■ **Task item**
Please print each entry below exactly as it stands, but without any pictures.
Start of Block
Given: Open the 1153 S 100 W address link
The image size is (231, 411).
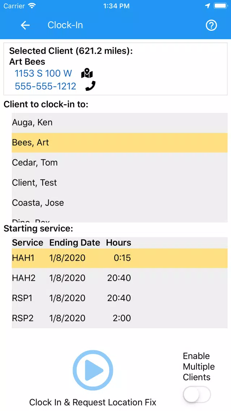Looking at the screenshot, I should pyautogui.click(x=43, y=73).
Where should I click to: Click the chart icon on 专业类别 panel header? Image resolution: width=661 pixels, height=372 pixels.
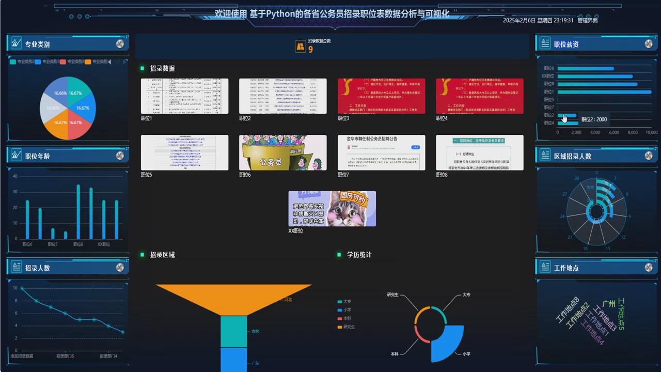(16, 43)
End of Block
■ **Result**
Given: Open the 1153 S 100 W address link
The image size is (231, 411).
Looking at the screenshot, I should pyautogui.click(x=43, y=73).
Where should I click to: Click the chart icon on 专业类别 panel header? Image resolution: width=661 pixels, height=372 pixels.
(16, 43)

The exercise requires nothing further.